Die außenpolitische Kehrtwende, für die Trump steht, ist daraus die logische Konsequenz. Dass die Kriege im Irak und in Afghanistan einen Klotz am Bein darstellten und möglichst schnell beendet werden sollten, hatte bereits Barack Obama erkannt; bei Trump kommt der affektive backlash dazu. Selbst zu Hochzeiten der Neocons hatte ja eine Minderheit der Konservativen deren ideologischen Überschuss misstrauisch beäugt: Während Rumsfeld seine Lobeshymnen auf die irakische Befreiung anstimmte, hetzte der spätere Fox-News-Starmoderator Tucker Carlson gegen die Irakis als »primitive Affen«, die zur Zivilisation gar nicht fähig seien. Trump brachte den Gedanken nur zu seinem logischen Ende. Statt im Irak als Befreier aufzutreten, betonte er in seinen Wahlkampfreden, hätte man sich lieber dessen Ölquellen unter den Nagel reißen sollen.

Die »Make America Great Again«-Bewegung sieht die Welt mit den Augen des Plünderers: als Dschungel, in dem jeder sich selbst der Nächste ist.

Die »Make America Great Again«-Bewegung sieht die Welt mit den Augen des Plünderers: als Dschungel, in dem jeder sich selbst der Nächste ist und man sich die Beute krallt, bevor es ein anderer tun kann. Ihr Heros ist nicht der Soldat, der mutig für die Freiheit kämpft (die US-amerikanischen Gefallenen des Zweiten Weltkriegs sind in den Augen Trumps bekanntlich »suckers and losers«, Trottel, die sich haben bescheißen lassen), sondern der cop, der das schwache und ohnmächtige Ich vor der von außen hereinbrechenden Gefahr beschützt.

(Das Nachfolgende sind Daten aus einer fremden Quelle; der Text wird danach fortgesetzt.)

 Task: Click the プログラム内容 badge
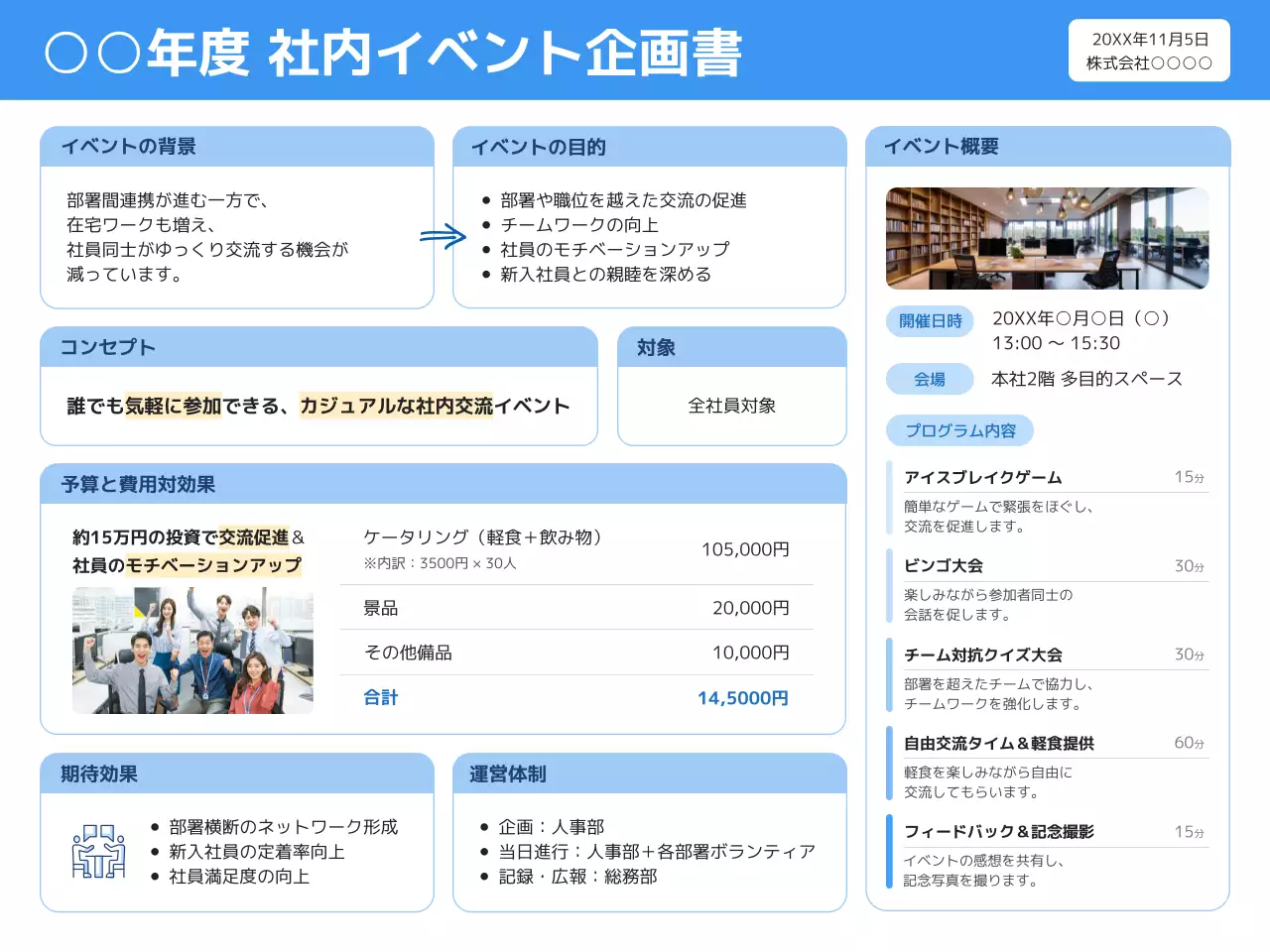click(959, 430)
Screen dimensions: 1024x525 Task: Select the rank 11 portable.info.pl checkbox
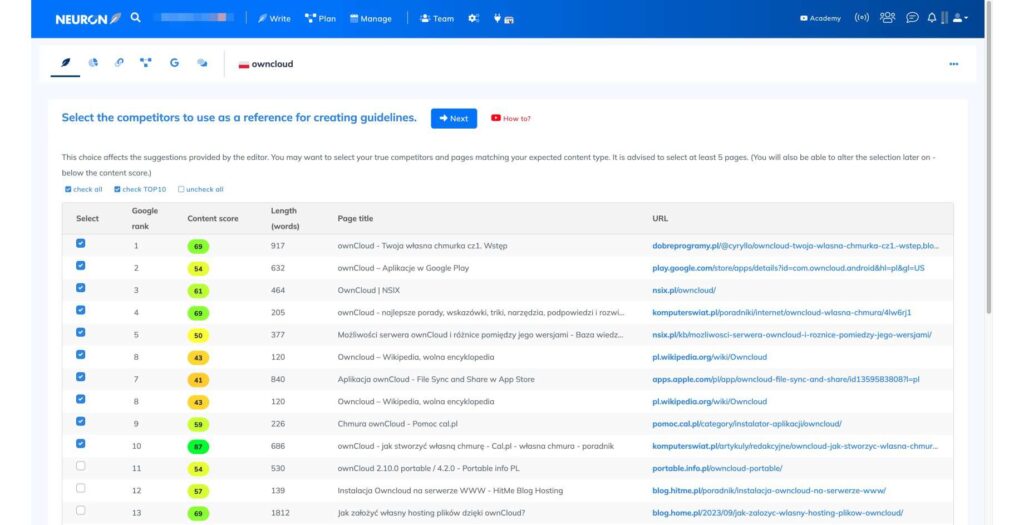[x=81, y=466]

Kein Zufall auch, dass dieses Weltbild hochgradig antisemitisch aufgeladen ist: Sind es doch in der rechten Propaganda die »Globalisten«, die immer wieder versuchen, nichtsahnende US-Amerikaner in die korrupten Händel jenseits der sicheren Grenzen zu verwickeln. Als Vertreter der internationalen Weltverschwörung fungiert dabei neben dem jüdischen Mäzen George Soros immer öfter auch Ukraines jüdischer Präsident Wolodymyr Selenskyj. Carlson beispielsweise beschrieb diesen als »rattenhaft« sowie als »Christenverfolger«, nach dessen Pfeife das amerikanische politische Establishment tanze.

Carlson war es dann auch, der repu­blikanische Politiker, die nach dem Hamas-Massaker das amerikanisch-israelische Bündnis beschworen, als »blutrünstig« denunzierte. Kritiker, darunter den jüdischen Influencer Ben Shapiro, selbst ein strammer Rechter, bürgerte Carlson im Geiste schon mal aus: Unter Berufung auf seine Familie, die seit »Hunderten von Jahren« in Amerika lebe, erklärte er, »schockiert« zu sein, wie gleichgültig die US-amerikanischen Landsleute jemandem wie Shapiro seien, dem allein die Interessen ­eines »fremden Landes« am Herzen lägen. Deutlicher kann man kaum mit dem antisemitischen Zaunpfahl winken.

Ähnliche Töne schlugen auch andere Vertreter des Milieus an, etwa der Trump-Vertraute Charlie Kirk. Republikanische Kongressabgeordnete wie­derum streiten, ob sie die finanzielle Unterstützung für Israels Kampf gegen den Terror torpedieren sollten oder nicht. Wie weit die Rechte dabei gehen wird, sich das antisemitische Erbe der Parole »America First« zu eigen zu ­machen, wird sich zeigen. Eines dürfte freilich feststehen: Größere Gegenwehr von links werden sie dabei nicht zu befürchten haben. Den lautesten Beifall erfuhr Carlson nicht von den eigenen Leuten, sondern von denen, die vermeintlich am anderen Ende des politischen Spektrums stehen – etwa dem Publizisten Glenn Greenwald oder Briahna Joy Gray, der früheren Pressesprecherin von Bernie Sanders.